→ ASSIGNMENT: Can you write the next part of the passage on colorectal cancer surgery outcomes, starting right after its last sentence?

→ QUOTED PASSAGE:
-------------------------
The procedural pattern – with 70.2% of cases managed by open laparotomy with tumour resection and no laparoscopic colorectal resections recorded – mirrors the experience of Salmiah et al.⁴⁸ at a comparable Sumatran centre and Breekveldt et al.⁴⁹ in the pre-screening Dutch period. The procedural distribution was highly non-uniform (p < 0.001), reflecting the dominance of one pathway. The relative under-utilisation of LAR among rectal cancers in this descriptive denominator (18.8%) is consistent with the high proportion of low rectal tumours presenting at advanced stage, in whom abdominoperineal resection or palliative diversion remains the most defensible option. Expanding minimally invasive capability and embedding structured neoadjuvant pathways – with downstaging assessment and pelvic MRI – would be the most plausible single intervention to shift this procedural mix towards sphincter-preserving and laparoscopic options over the next planning cycle.⁴⁸–⁵⁰

Strengths and limitations

Strengths include the use of consecutive total sampling over a defined calendar year, histopathological confirmation in all cases, and transparent quantitative benchmarking against external reference proportions. Limitations are intrinsic to the design: the single-centre, retrospective scope precludes inferences about provincial incidence; the modest sample size limits statistical power for between-variable association testing (e.g. sex × stage, location × procedure); and the absence of follow-up data prevents survival analysis. Cross-tabulated analyses of the relationship between, for example, age strata and stage, or location and procedure, would meaningfully extend the present descriptive baseline and are a recommended next step.
-------------------------
→ DATA SHOWN:
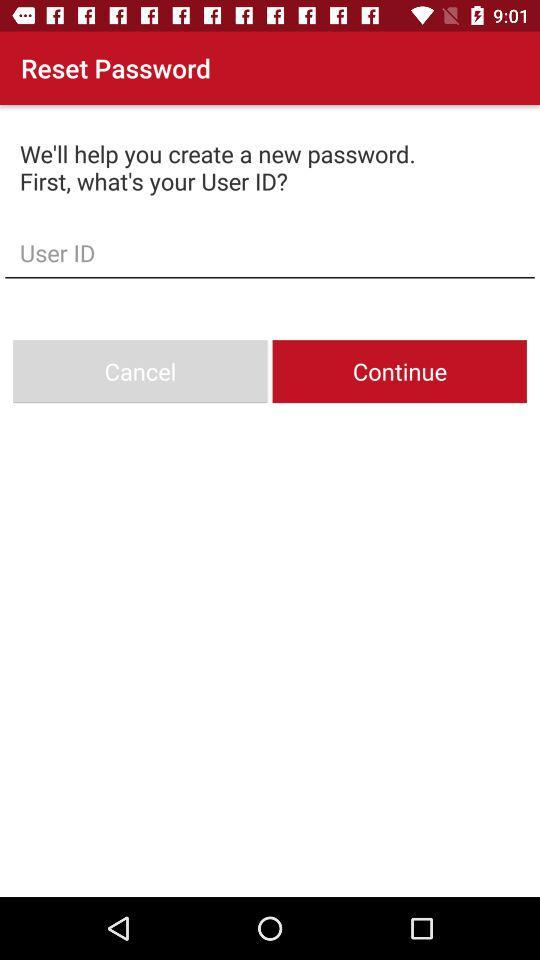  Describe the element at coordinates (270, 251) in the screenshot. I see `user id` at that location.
-------------------------
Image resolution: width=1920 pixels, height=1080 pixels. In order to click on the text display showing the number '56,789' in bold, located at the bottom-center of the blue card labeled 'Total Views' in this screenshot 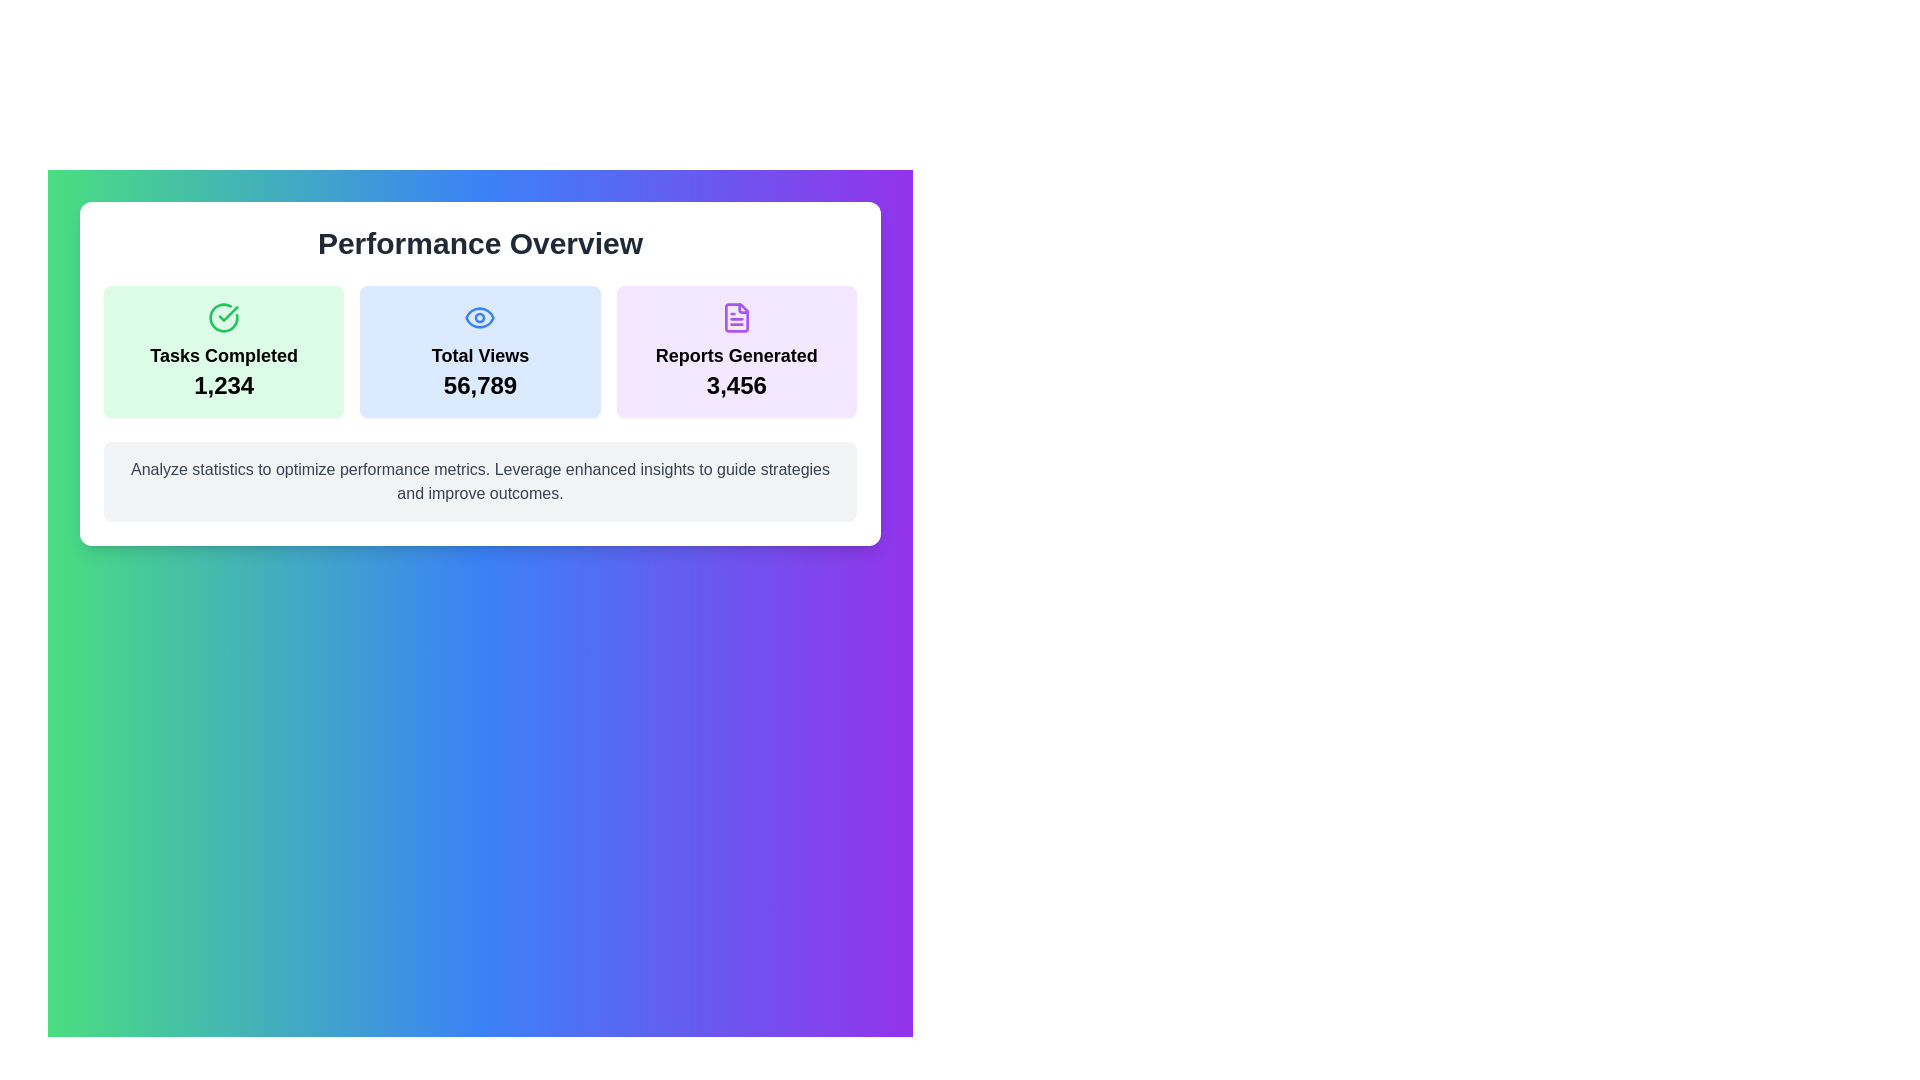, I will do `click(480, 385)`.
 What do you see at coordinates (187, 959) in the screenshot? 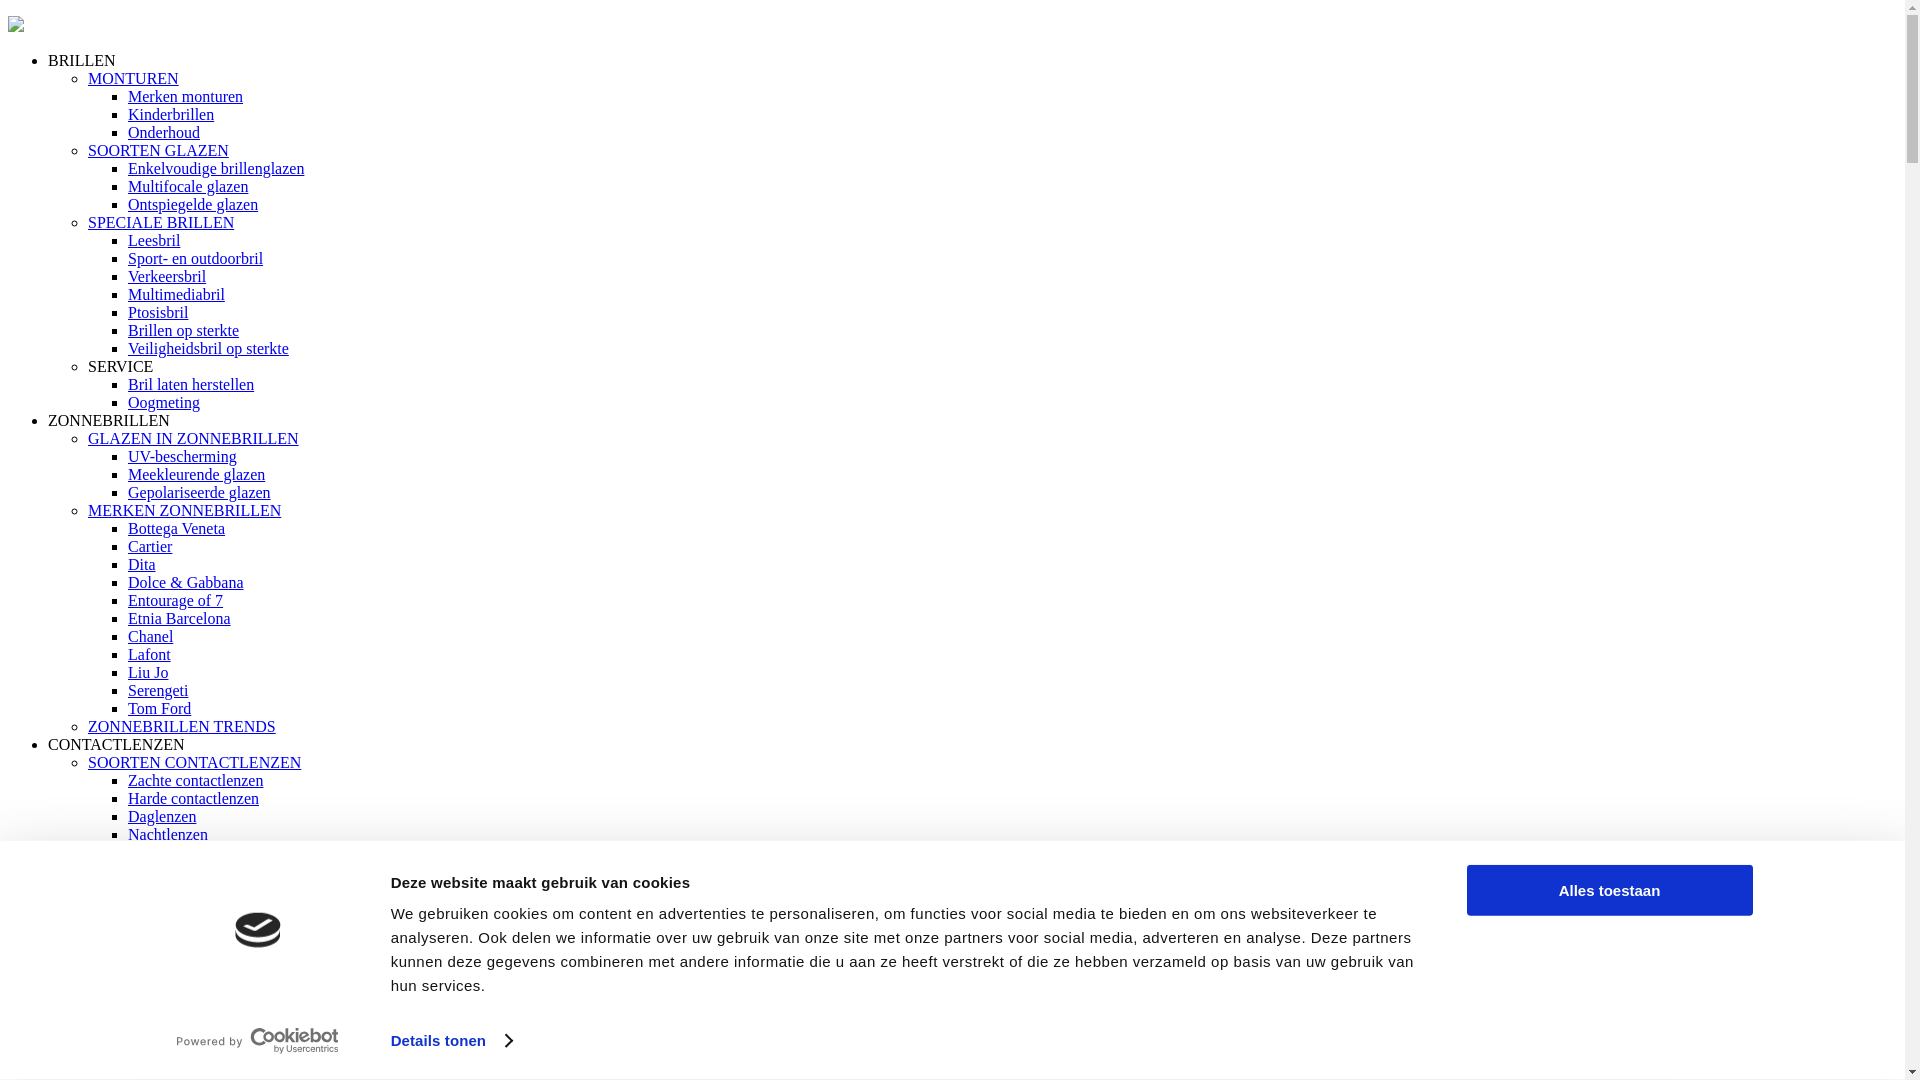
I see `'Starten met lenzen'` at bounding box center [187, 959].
-------------------------
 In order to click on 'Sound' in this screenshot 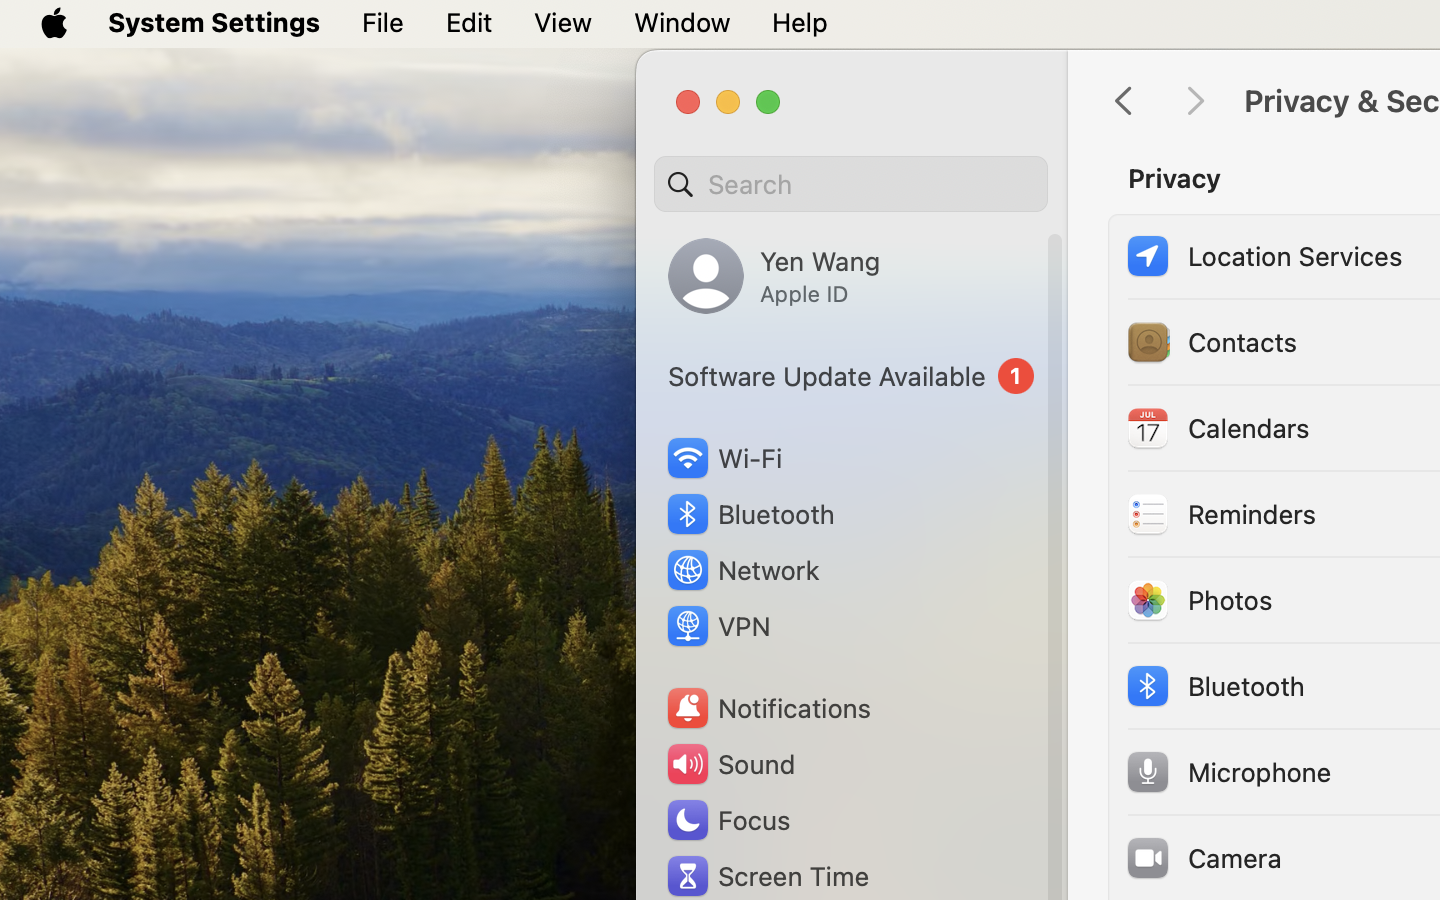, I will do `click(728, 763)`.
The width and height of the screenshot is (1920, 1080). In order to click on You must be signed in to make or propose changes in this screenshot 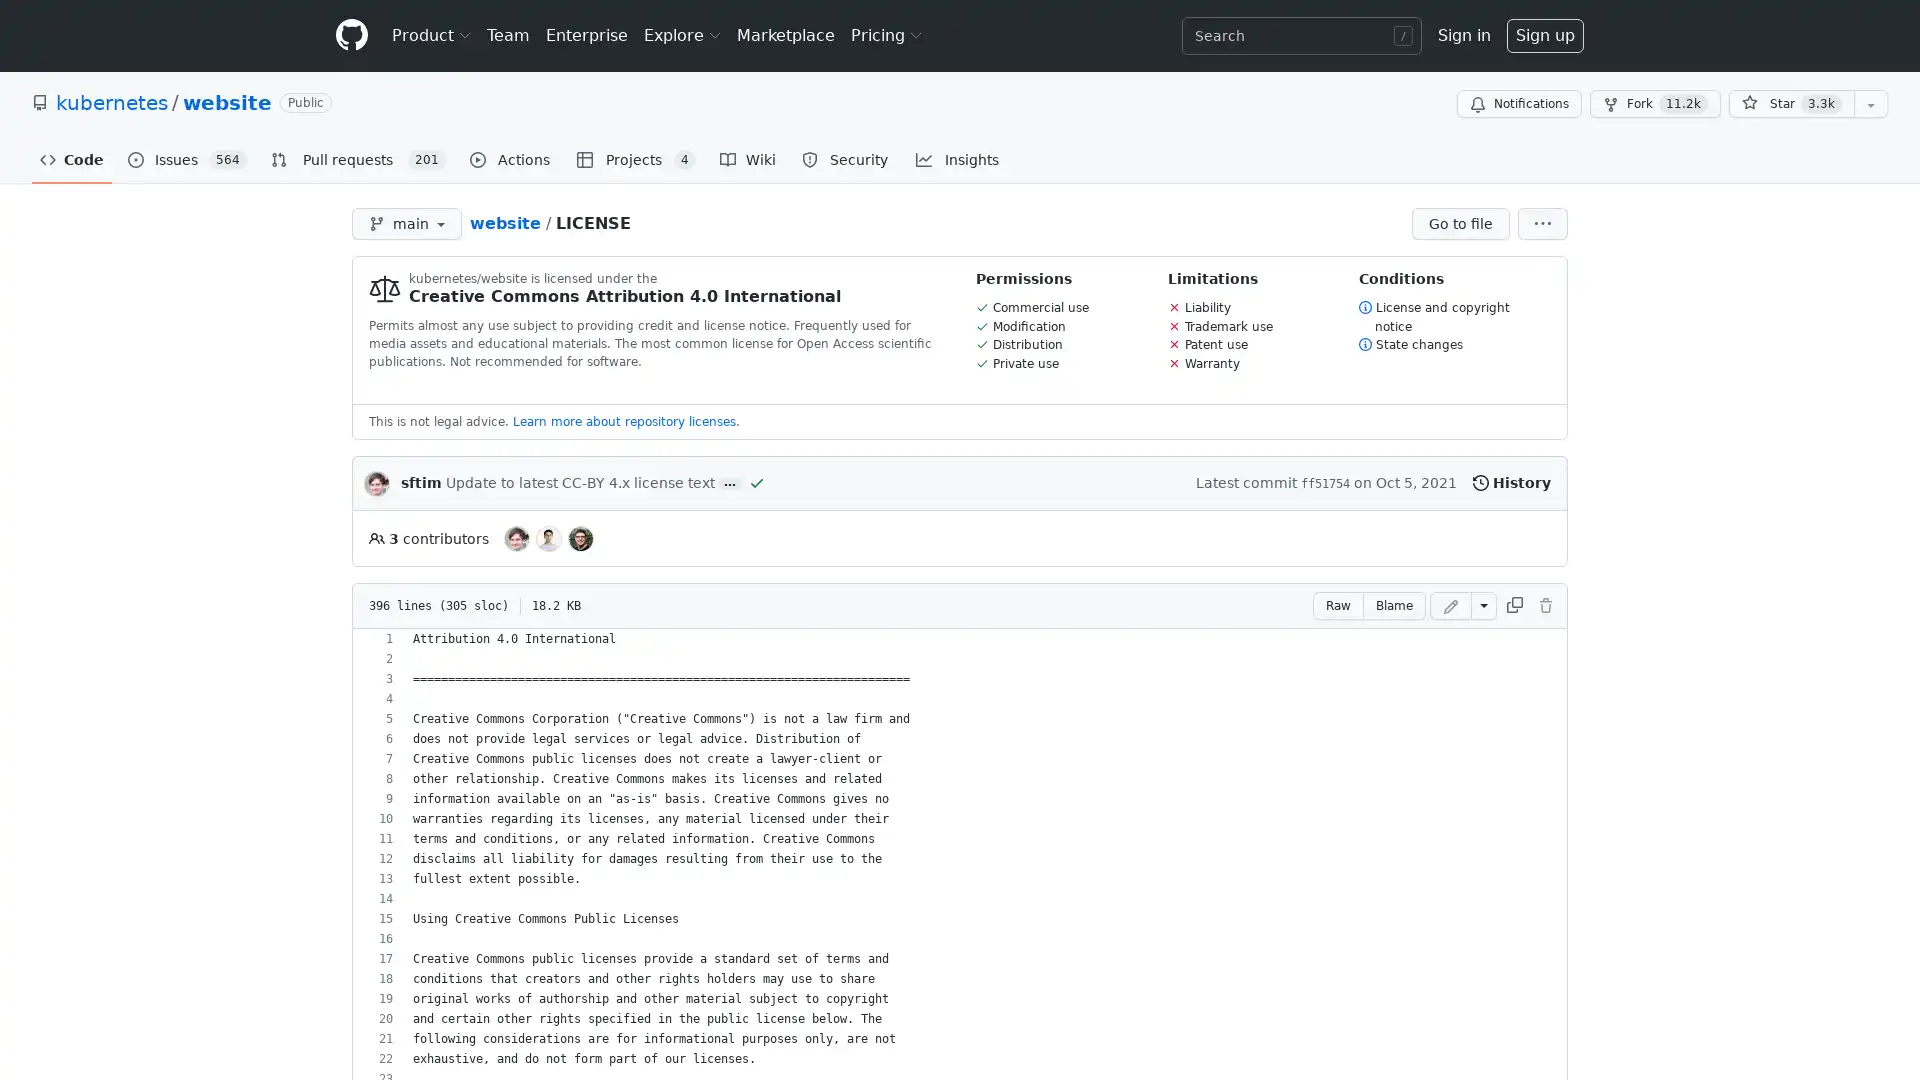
-------------------------
→ TASK RESULT:
CONCLUSION

Among 57 patients with colorectal cancer managed at RSUDZA in 2024, presentation was dominated by middle-aged adults (mean 49.4 years), with rectal cancer (56.1%), stage III disease (40.4%), and adenocarcinoma histology (91.2%) as the modal categories, and open laparotomy as the principal surgical approach (70.2%). All categorical distributions departed significantly from a uniform null (p ≤ 0.013 throughout), and over half of the cohort presented with locally advanced or metastatic disease. These data justify (i) lowering the operational age threshold for opportunistic CRC screening in Aceh, (ii) strengthening symptom-based public health messaging targeting rectal red-flag symptoms, and (iii) investing in laparoscopic and sphincter-preserving capacity within the regional referral network. Multicentre, prospective registries with linked outcome data are required to consolidate these findings and to evaluate the impact of future service-level interventions.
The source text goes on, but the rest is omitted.